In fairness to all concerned, both champions and opponents were doing a lot of guessing. The European Union itself is a novel experiment in shared sovereignty. Every new challenge it faces, every new innovation it tries, represents a historic first. There are no controlled experiments, no epidemiological studies, no time-series analyses that provide even a modest degree of assurance about the results of any particular significant act affecting the membership and operation of the EU.

Which might make one cautious about promising too much, or predicting consequences too dire . . .

Perhaps the most significant thing “missed” by advocates of Brexit, in my very humble opinion, was the extent to which the economic interests and political will of the major players in the global capitalist system were at odds with this novel experiment in creating an economic island out of . . . well, islands.

Markets hate uncertainty. If times are good, fine. If times are bad, fine. But if times are confusing, investors will behave in unpredictable and erratic ways.

More to the point, the massive computer models that drive so much of global trading activity today were designed by human beings using past experience. The models tell the computers how to shift investments in response to a remarkable range of “normal” events, including “normal” disasters (natural and human-made). But all the programmers could write into their models about the effects of Brexit were speculations . . . many of them negative. The result: 2 trillion dollars in value wiped out of global markets in a single day, the day after the referendum passed, and nearly another trillion dollars on the following Monday. While there have been some modest gains since, those gains pale in comparison.

And it gets worse. Because nothing, at this point, suggests that the uncertainty will be short-lived. The EU’s leadership is indicating that it can’t and won’t start the proceedings, because it is up to the United Kingdom to do so. The Brexit champions, now that they have secured a public declaration that the marriage with the continent is over, seem remarkably unmotivated to consummate the divorce.

Meanwhile, the fallout is raining down, globally and nationally.

The volatility in the markets means the value of many a UK pensioners’ retirement funds (whether held personally by them or by some investment fund that must manage assets to provide their pension) has been substantially reduced already, with recovery uncertain. For the parent governments and corporations, this means having to draw additional capital away from current activity to shore up fund imbalances, or (as so often happens) betting that this all will sort itself out and make up for the losses . . . at even greater risk to future wage earners.

Meanwhile, the cost of credit for the government of the UK is likely to go up as the financial odds-makers express uncertainty about the future of the UK economy.  At the moment, those are small shifts in costs, but the longer the uncertainty persists, the larger they become.

And while the jury still is out, all of this turmoil has and is likely to continue to promote a decline or at least a postponement in investments in the British economy, both from domestic and from international sources.
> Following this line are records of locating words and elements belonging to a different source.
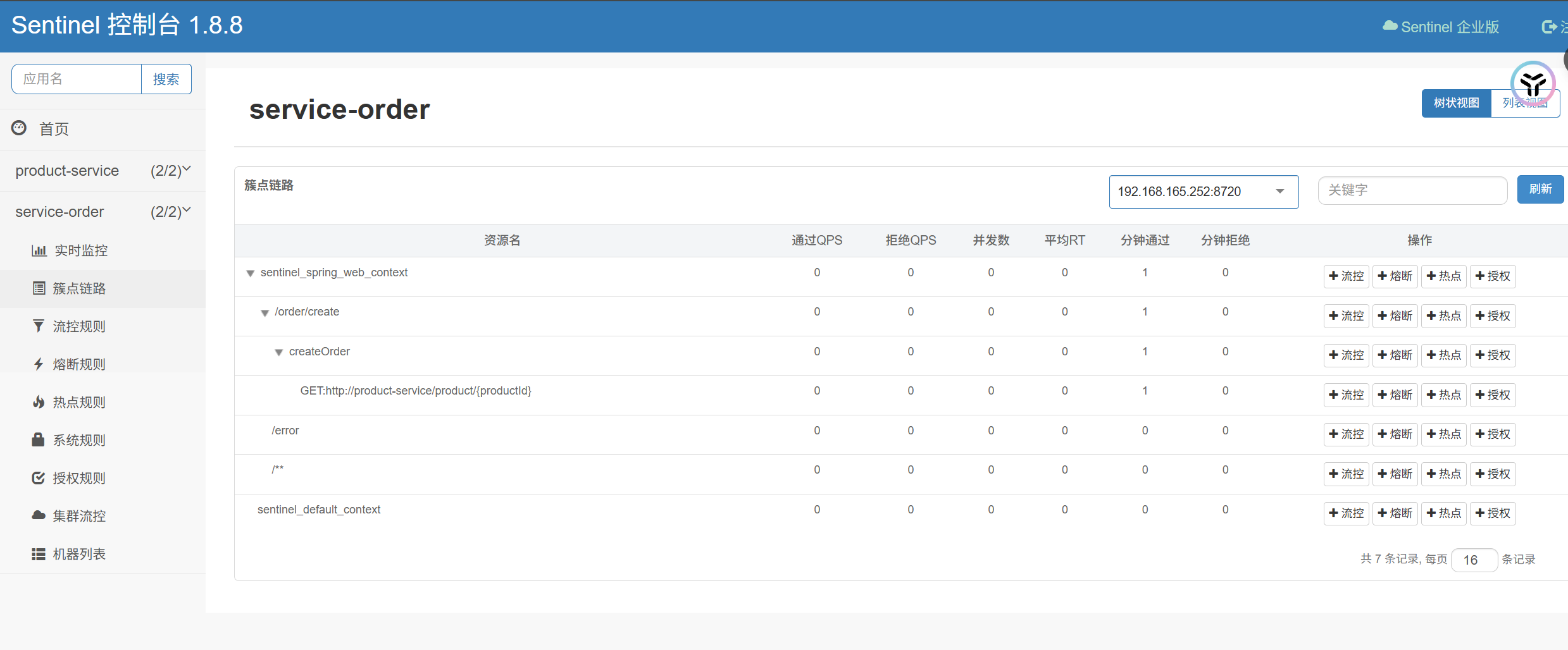Click the 关键字 keyword search field
Image resolution: width=1568 pixels, height=650 pixels.
pos(1412,190)
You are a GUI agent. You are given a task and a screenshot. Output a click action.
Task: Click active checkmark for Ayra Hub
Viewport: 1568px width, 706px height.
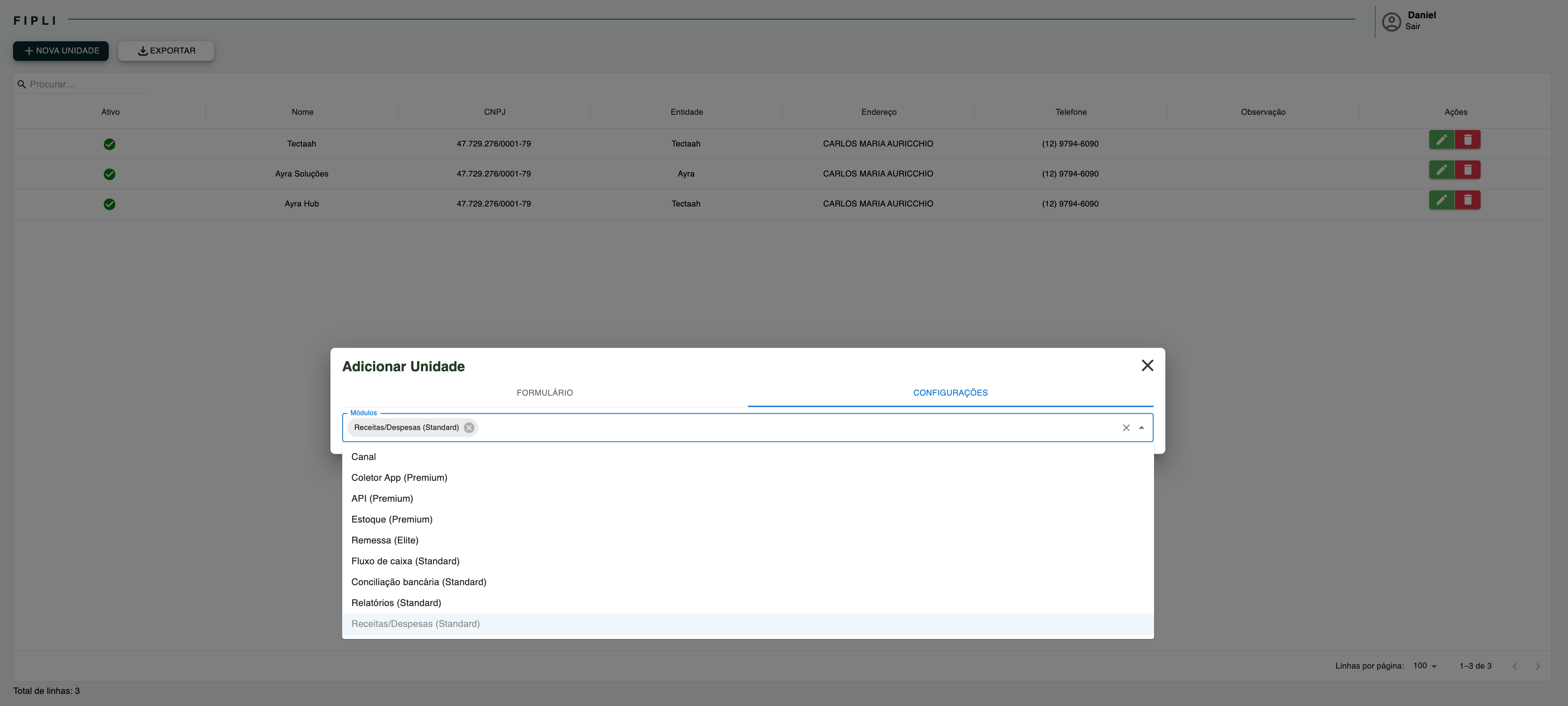pyautogui.click(x=110, y=204)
One cannot yet foresee whether the EU and its individual members will choose to make things easy on their former spouse, or whether they will seek, by ways subtle as well as blatant, to punish their former partner who has unilaterally declared her independence.

There are good reasons to believe things will work out better than the worst cases now floating around. Whether or not the United Kingdom is in the European Union, their respective economies are tightly knit together, and, most likely, their fates as well. Too much of the social, economic and even political fabric of these nations has been woven together for either side to rip it all up in spite.

But there also are good reasons to believe that it will be messy, uncertain and destructive of what little economic energy seemed to have been generated by Europe’s overall slow recovery post-2007.

Which means the promises of a greater, more glorious, more profitable future for Great Britain must be put on hold for some time to come.

And like justice, a promise delayed is a promise denied.

Such, at least, seems to be the viewpoint of most frustrated or angry voters, like many that gave Brexit its victory.